Akhirnya saya berinisiatif kontrol sendiri ke seorang dokter kandungan yang cukup senior, tampak dari gelar profesor yang melekat di depan namanya. Sayang kepintaran sang profesor tidak membuatnya lebih punya empati. Kepada saya yang datang dalam kondisi kalut, ketakutan karena jangan-jangan induksi haidnya tidak tuntas, profesor brengsek itu malah menunjukkan sikap menghakimi dan membuat mental saya makin berantakan. Dia bilang, "Kamu itu berdosa, salah. Rahim kamu berlipat. Cepatlah menikah nanti tidak ada lagi yang mau sama kamu."

Pak profesor bahkan tidak menjelaskan kondisi saya yang sebenarnya. Apa itu rahim berlipat? Dari dokter kandungan lain yang lebih ramah, barulah saya tahu bahwa lipatan itu adalah kista. Menurut dokter saya yang kedua ini, memang ada kemungkinan kista akan mengecil jika seorang perempuan hamil dan punya anak.

Sang gadis yang kini berusia 27 tahun itu mengaku sesekali masih mengalami trauma jika ingat dengan kejadian itu. Dengan mental yang sempat drop, ia berhasil menamatkan kuliahnya hingga bisa bekerja.

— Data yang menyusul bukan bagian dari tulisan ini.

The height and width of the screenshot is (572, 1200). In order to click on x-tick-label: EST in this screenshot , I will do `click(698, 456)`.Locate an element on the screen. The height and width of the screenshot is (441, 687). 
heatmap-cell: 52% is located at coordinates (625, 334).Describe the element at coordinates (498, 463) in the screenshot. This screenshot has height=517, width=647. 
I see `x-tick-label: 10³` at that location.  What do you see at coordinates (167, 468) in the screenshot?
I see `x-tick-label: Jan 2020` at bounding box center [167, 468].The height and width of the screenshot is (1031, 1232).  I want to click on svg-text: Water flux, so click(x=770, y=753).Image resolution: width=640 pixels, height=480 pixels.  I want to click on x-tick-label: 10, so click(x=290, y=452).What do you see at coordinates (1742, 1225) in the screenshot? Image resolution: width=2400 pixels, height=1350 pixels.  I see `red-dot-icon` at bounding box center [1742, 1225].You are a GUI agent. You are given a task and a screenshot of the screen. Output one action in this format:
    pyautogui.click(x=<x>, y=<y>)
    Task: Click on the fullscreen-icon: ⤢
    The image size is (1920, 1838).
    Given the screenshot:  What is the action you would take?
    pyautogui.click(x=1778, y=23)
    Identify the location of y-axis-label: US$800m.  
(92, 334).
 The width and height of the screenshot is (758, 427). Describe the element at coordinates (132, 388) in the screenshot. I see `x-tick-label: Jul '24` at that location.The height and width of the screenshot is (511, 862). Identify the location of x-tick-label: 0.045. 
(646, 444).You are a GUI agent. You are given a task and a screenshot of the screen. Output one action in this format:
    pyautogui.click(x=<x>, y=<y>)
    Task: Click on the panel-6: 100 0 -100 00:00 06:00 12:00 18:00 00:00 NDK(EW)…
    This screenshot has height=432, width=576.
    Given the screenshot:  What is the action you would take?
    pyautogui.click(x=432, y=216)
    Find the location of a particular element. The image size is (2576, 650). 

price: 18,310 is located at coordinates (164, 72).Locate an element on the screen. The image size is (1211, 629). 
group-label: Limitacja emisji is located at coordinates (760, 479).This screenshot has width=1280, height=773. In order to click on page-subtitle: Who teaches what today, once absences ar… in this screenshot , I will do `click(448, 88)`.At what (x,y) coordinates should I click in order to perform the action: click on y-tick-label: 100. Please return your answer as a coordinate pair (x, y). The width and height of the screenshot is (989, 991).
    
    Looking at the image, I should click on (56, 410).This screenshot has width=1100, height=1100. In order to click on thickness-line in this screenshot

Penyesalan yang dalam terus menggelayut di hidupnya. Hingga kini keluarganya tak pernah tahu bahwa sang gadis pernah melakukan aborsi. Si gadis yang dari keluarga baik-baik ini juga terlihat dari luar sangat normal pergaulannya.

Penampilannya juga tidak menunjukkan si gadis salah pergaulan tapi 'kecelakaan' yang dialaminya murni karena ketidaktahuannya tentang seks yang aman dan bertanggungjawab.

Kini ia mengaku bisa hidup normal, tidak takut hamil dan siap punya anak jika menikah nanti.